Pick out every line in the records below that contains the word "Open", and copy each of those lines in full.

**INPUT**:
+-------+
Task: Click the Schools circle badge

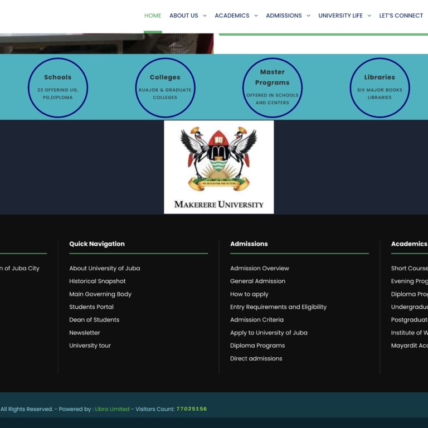Action: coord(58,87)
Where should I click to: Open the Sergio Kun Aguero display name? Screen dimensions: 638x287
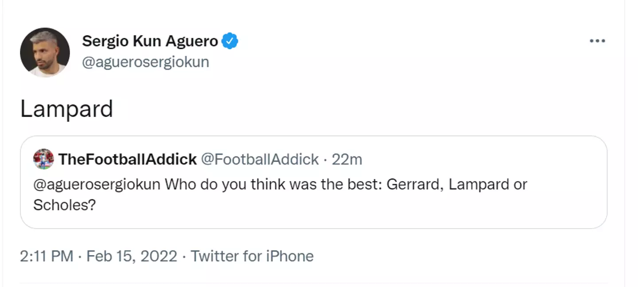150,41
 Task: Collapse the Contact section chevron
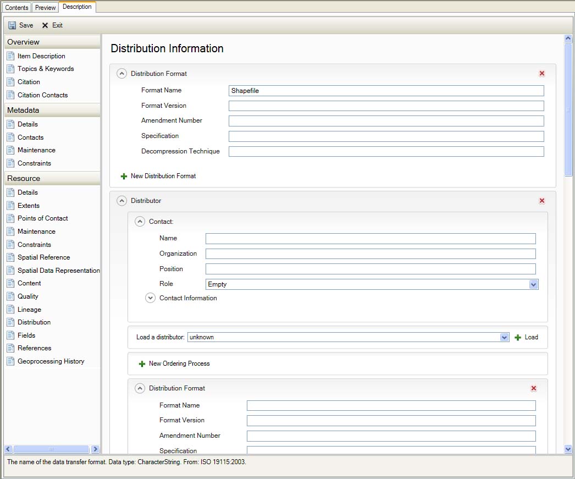(140, 222)
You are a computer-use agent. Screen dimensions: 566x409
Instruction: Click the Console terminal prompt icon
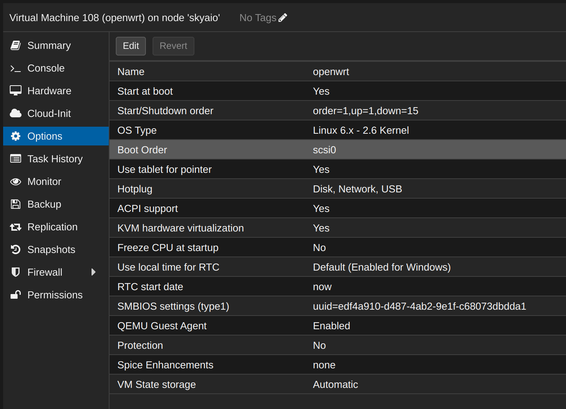click(16, 68)
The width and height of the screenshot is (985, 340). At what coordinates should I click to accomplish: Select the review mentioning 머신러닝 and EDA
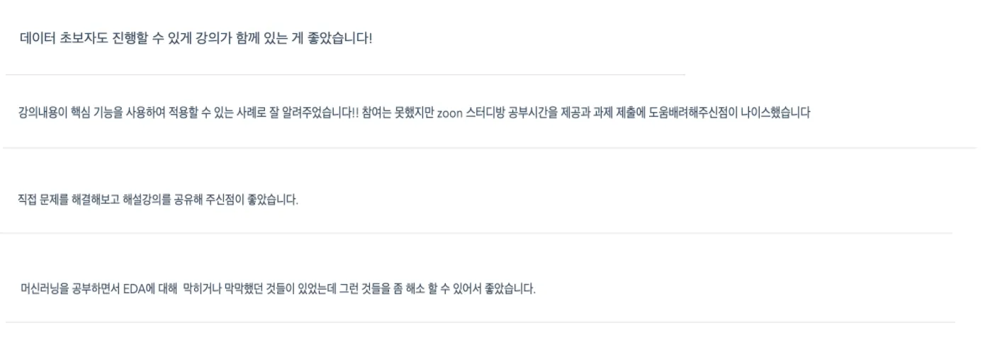point(278,290)
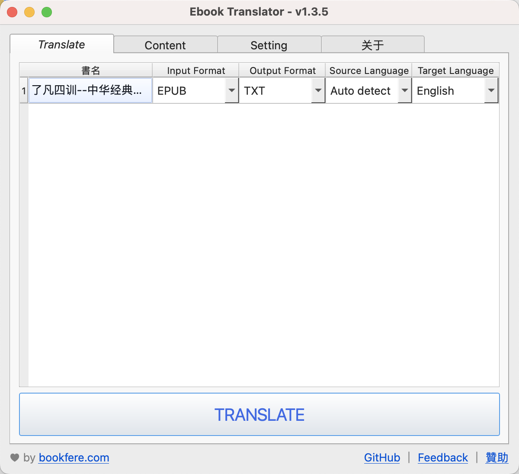Click the Input Format column header
Screen dimensions: 519x474
coord(196,70)
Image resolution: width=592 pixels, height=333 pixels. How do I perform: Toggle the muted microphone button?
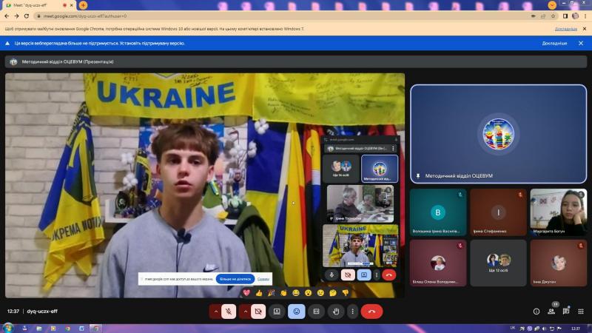coord(229,312)
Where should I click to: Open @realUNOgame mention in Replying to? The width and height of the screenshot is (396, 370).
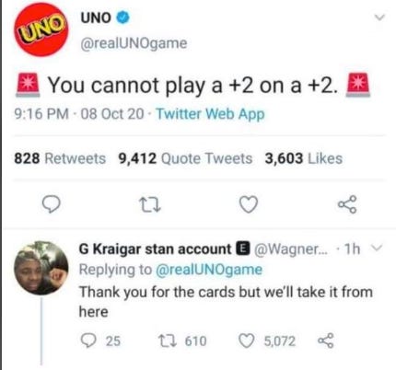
+-------+
**TASK SOLUTION**:
Where should I click to: Open the Sergio Kun Aguero display name? Screen dimensions: 638x287
Where should I click to: Open @realUNOgame mention in Replying to? The width and height of the screenshot is (396, 370).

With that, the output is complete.